We will use NLTK to apply part of speech labeling and the Stanford parser for entity relationship modeling. Using an external package to take care of the details of implementation will allow us to focus on tweaking our algorithms on a higher level. We will use these tools to parse text before both distinguishing between the tasks of asking and answering. Because pronouns are fundamentally ambiguous, we will consider using a probabilistic model for anaphora resolution. Then, we can build an offline database of entity-factoid pairs that we can query for answering.

Asking

Since we have already tagged the text when parsing, we can then identify the candidate subjects of each question in an article and build a collection of question templates. We will then extract meta-information (such as the “Categories” section) from the Wikipedia HTML structure to topically generate questions for sections of text. Given a new article, we will consider the attributes of each subject in the text and apply the most probable question template based on all critical words in each sentence.

Answering

Figuring out what type of question (yes/no, location, date, etc) is being asked will be useful for determining which relationships between words we should be considering. Parsing sentences into phrases and then deciding the functionality of the phrase will be useful for answering questions based on types. For example, a prepositional phrase that describes location will be useful for answering a location question while maintaining proper grammar. If information or relationships in the article are successfully extracted, then this information will be delivered as the answer.

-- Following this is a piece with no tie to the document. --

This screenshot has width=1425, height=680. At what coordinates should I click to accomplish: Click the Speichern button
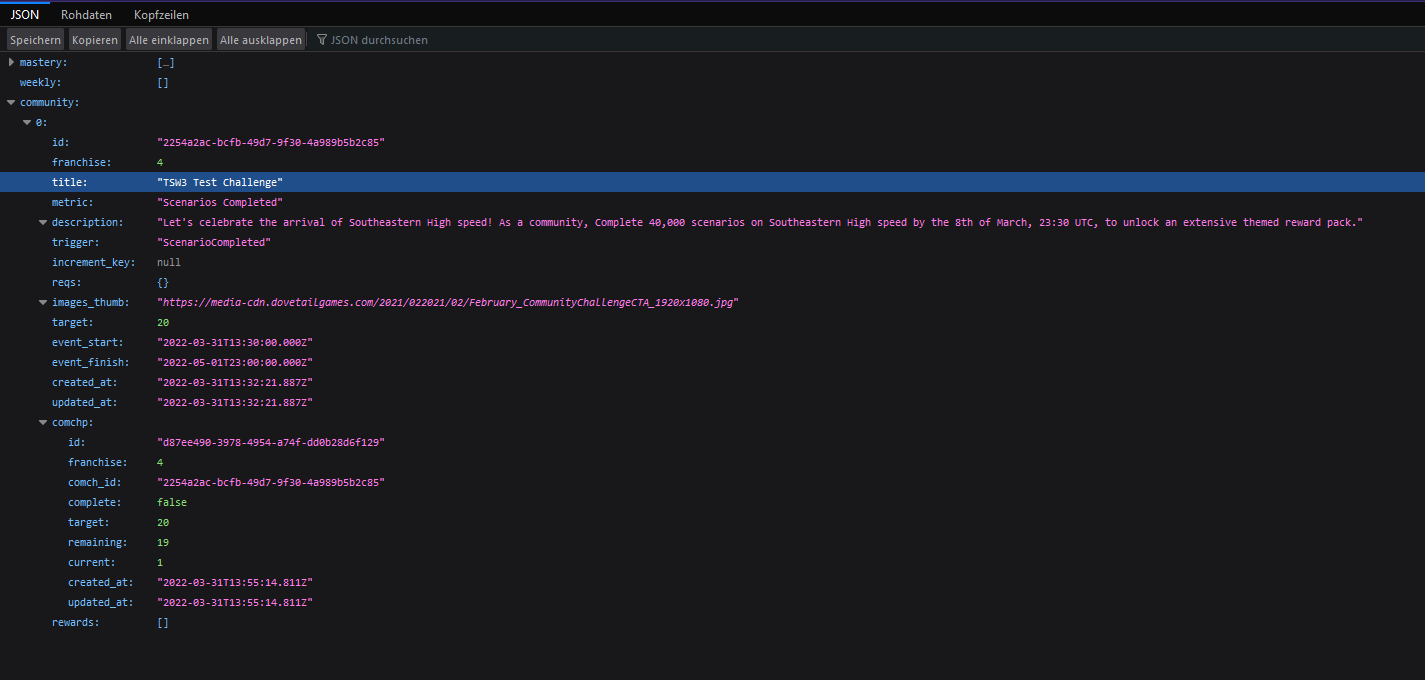(35, 40)
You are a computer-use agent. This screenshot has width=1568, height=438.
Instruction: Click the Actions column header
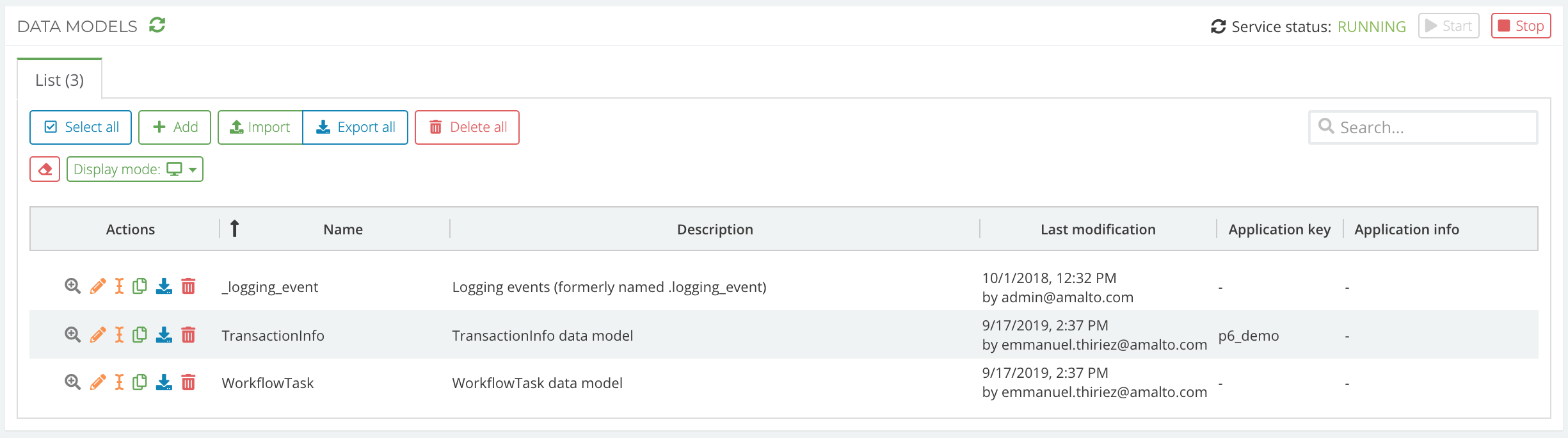coord(130,229)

Otherwise we will retrieve the most likely sentence, treating the keywords of the question as a vector that we are trying to match, and extract the most salient section of this retrieved sentence as the answer. We will likely use term frequency to rank sentences within a document. Both the asking and answering modules will share the structured data extracted from parsing text and use wrappers over useful NLP algorithms from NLTK/other libraries. Otherwise the two components’ system designs will be independent.

Evaluation

We will be automatically evaluating each question generated for grammar and syntax, to ensure fluency. We will also evaluate answers for surface-level factual accuracy and adherence to the information need of the corresponding question, in addition to grammar and syntax. We will use the quality of candidate answers as a ranking criterion for the questions we generate.

Team Coordination

Our team will be using Git for version control and to share code/data. Because our group is divided among people with a background in programming vs. experience with linguistics, we will be dividing tasks accordingly. One of our team expectations by the first progress report will be to have a full “skeleton” of the functional system, and we will then assign specific coding tasks accordingly. We also have a standing weekly meeting (Thursdays) to delineate tasks and manage our progress.

Team: Tune a Fish

Emily Bram
Caitlin Lohman
Ariel Rao
Vijay Viswanathan